Episode 6: "The Fight Is On" (original airdate: 21 February 2005)
- As fallout from the previous episode, there is no challenge and White schedules the middleweight fight between Leben and Koscheck.
- Josh Koscheck defeated Chris Leben by unanimous decision after two rounds.

Episode 7: "Ground And Pound" (original airdate: 28 February 2005)
- Josh Rafferty is traded to Team Couture in another team reshuffle.
- Team Couture wins the light heavyweight challenge.
- Stephan Bonnar defeated Bobby Southworth by split decision after 2 rounds.

Episode 8: "Sprawl N Brawl" (original airdate: 7 March 2005)
- After his fight with Stephen Bonnar, Bobby Southworth and White have a shouting match about Southworth's attitude and disrespectfulness.
- Nate Quarry is eliminated from the show due to his ankle injury. White asks Quarry to stay on as an assistant coach, and he agrees.
- Quarry gets to choose his replacement from the loser's lounge, and he chooses Chris Leben.
- Team Couture wins the middleweight challenge.
- Diego Sanchez defeated Josh Rafferty by submission (rear naked choke) at 1:48 of the first round.

Episode 9: "Low Blow" (original airdate: 14 March 2005)
- Kenny Florian is traded to Team Couture in another team reshuffle.
- Team Liddell wins the light heavyweight challenge.
- Sam Hoger is accused of stealing from the other competitors.
- Forrest Griffin defeated Alex Schoenauer by submission (strikes) at 1:20 of the first round.
- During his fight with Schoenauer, Griffin receives a cut above his left eye that doctors think is possibly severe enough to prevent him from fighting again.

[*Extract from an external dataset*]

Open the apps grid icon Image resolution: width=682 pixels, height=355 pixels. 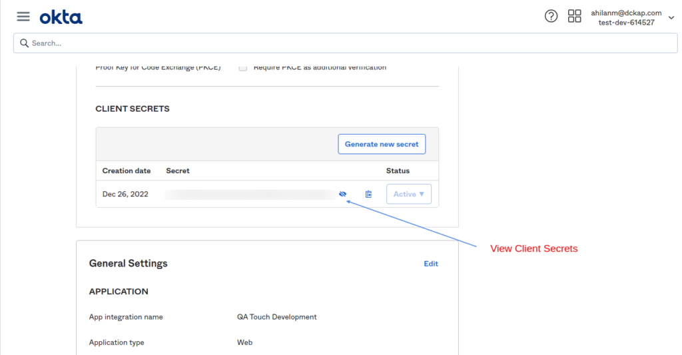[x=574, y=17]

Episode 10: "Middleweight Semi-Final #1" (original airdate: 21 March 2005)
- Forrest Griffin has to choose a light heavyweight fighter to come back into the house in the case he gets sent home. He chooses Bobby Southworth, who is not given the chance to fight, as Griffin is cleared.
- Kenny Florian defeated Chris Leben by TKO (doctor stoppage) at 3:11 of the second round.

Episode 11: "Middleweight Semi-Final #2" (original airdate: 28 March 2005)
- Diego Sanchez defeated Josh Koscheck by split decision after 3 rounds although one judge did give all 3 rounds to Koscheck.

Episode 12: "Light Heavyweight Semi-Finals" (original airdate: 4 April 2005)
- Forrest Griffin defeated Sam Hoger by TKO (strikes) at 1:05 of the second round.
- Stephan Bonnar defeated Mike Swick by submission (triangle armbar) at 4:58 of the first round.

==Middleweight bracket==

- Nate Quarry was slated to fight Florian but an injury forced him to be replaced by Leben.

Legend

| | | Team Liddell |
| | | Team Couture |
| UD | | Unanimous Decision |
| SD | | Split Decision |
| SUB | | Submission |
| TKO | | Technical Knockout |

==The Ultimate Fighter: Team Couture vs. Team Liddell Finale==

The Ultimate Fighter: Team Couture vs. Team Liddell Finale (originally broadcast as The Ultimate Fighter: Ultimate Finale, and also known as The Ultimate Fighter 1 Finale) was a mixed martial arts event held by the Ultimate Fighting Championship (UFC) on April 9, 2005. Featured were the finals from The Ultimate Fighter 1 in both the middleweight and light heavyweight divisions.

Although the main event featured Rich Franklin against Ken Shamrock, the light heavyweight finale between Forrest Griffin and Stephan Bonnar received significant attention. The three-round match went to a decision, with Griffin winning. Both fighters were subsequently awarded UFC contracts.

Originally, Tito Ortiz was offered to fight Ken Shamrock in a rematch at this event. However, Ortiz left the UFC shortly after UFC 51 due to contract disputes.

===Forrest Griffin vs. Stephan Bonnar fight===
Even though both Forrest Griffin and Stephan Bonnar had good records at the time (Griffin 9–2, Bonnar 7–1), many were expecting this fight to be nothing more than filler before the main event between Ken Shamrock and Rich Franklin.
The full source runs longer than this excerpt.